### Порядок выполнения
Перепишите без изменений из приведенного ниже фрагмента о фотогении и кино всё, что идет от слов «Основа кино - крупный» до слов «избегать точной фокусировки.» включительно.

### Фрагмент текста

* * * * * * * * *

Я люблю рот, собирающийся говорить, но еще молчащий, жест, колеблющийся между правым и левым, отступление перед прыжком и момент взлета, становление, колебание, натянутую пружину, прелюдию, и еще больше фортепиано, настраиваемое до увертюры. Фотогения спрягается в будущем времени и повелительном наклонении. Она не признает состояния.

Я никогда не понимал неподвижных планов. Они отрекаются от своей сущности, заключающейся в движении. Ноги Иоанна Крестителя являются хронологическим диссонансом, как стрелки таких же часов, если бы одна из них стояла точно на часе, а другая указывала на половину. Роден или кто-то ещё объяснил: для создания впечатления движения. Святая иллюзия? фокус игрушки для конкурса Лепин, фокус, который следует запатентовать, если вы не хотите, чтобы им пользовались для производства оловянных солдатиков. Говорят, что если двигать взгляд слева направо по «Паломничеству» Ватто, то оно оживает. Мотоцикл афиш несётся в гору с помощью символов: разрывов, тире, пустот. Иначе говоря, всеми правдами и неправдами стараются скрыть окостенение. Художники и скульптор ощущают жизнь, но у этой шлюхи красивые настоящие ноги и она удирает из-под носа у художника, разбитого параличом инерции. Напоминающая паралич статуарность мрамора, связанная живопись вынуждены притворяться, чтобы уловить необходимое движение. Ухищрения чтения. Не говорите: препятствия и ограничения сделали искусство, вы - хромые, создавшие культ собственного костыля. Кино доказывает, что вы заблуждаетесь. Оно целиком в движении без всякого обещания быть стабильным или сохранять равновесие. Среди всех чувственных логарифмов реальности фотогения - это логарифм подвижности. Порожденная временем, она является ускорением. Она противопоставляет преходящий момент состоянию, отношение размеру. Ускорение и замедление. Новая и изменчивая, как биржевой курс, красота. Она больше не является функцией от переменной, но сама является переменной.

Основа кино - крупный план - максимально выражает эту фотогению движения. Неподвижный, он превращается в бессмыслицу. Пусть не только лицо проясняет свои выражения, но пусть голова и объектив катятся вперед и назад, налево и направо. Следует избегать точной фокусировки.

* * * * * * * * *

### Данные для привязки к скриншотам

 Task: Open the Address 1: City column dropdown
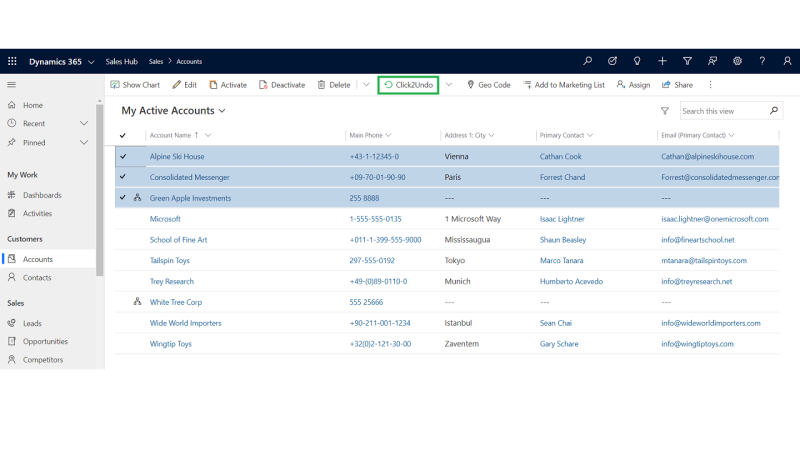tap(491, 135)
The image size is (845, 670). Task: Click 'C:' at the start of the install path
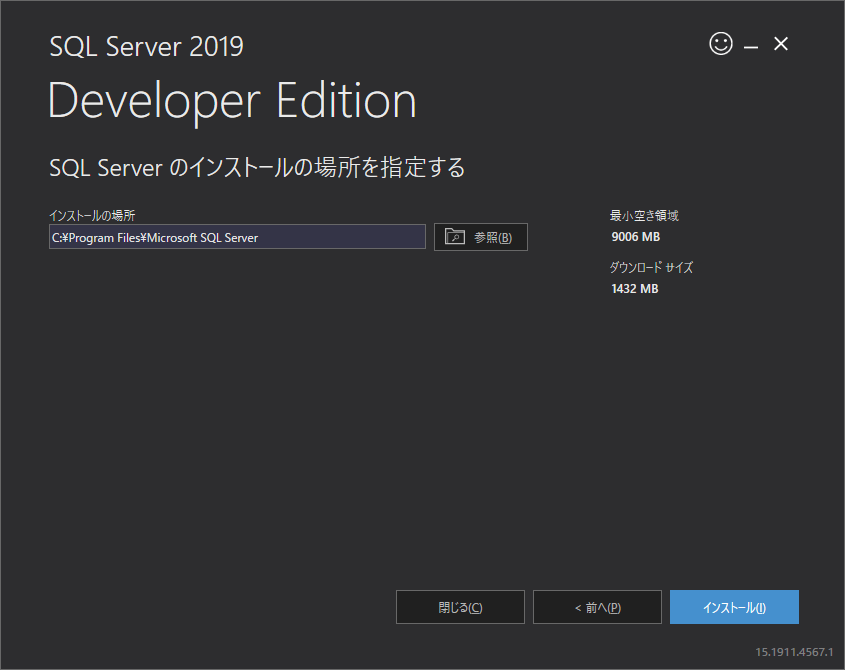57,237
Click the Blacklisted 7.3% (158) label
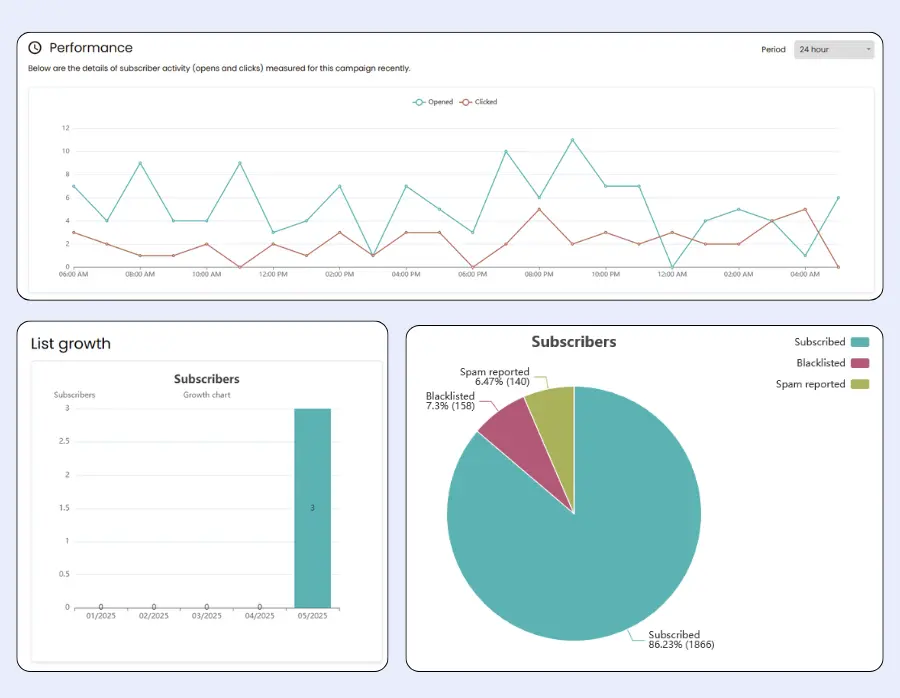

* * * * * * * * *

### Письменный ответ
Основа кино - крупный план - максимально выражает эту фотогению движения. Неподвижный, он превращается в бессмыслицу. Пусть не только лицо проясняет свои выражения, но пусть голова и объектив катятся вперед и назад, налево и направо. Следует избегать точной фокусировки.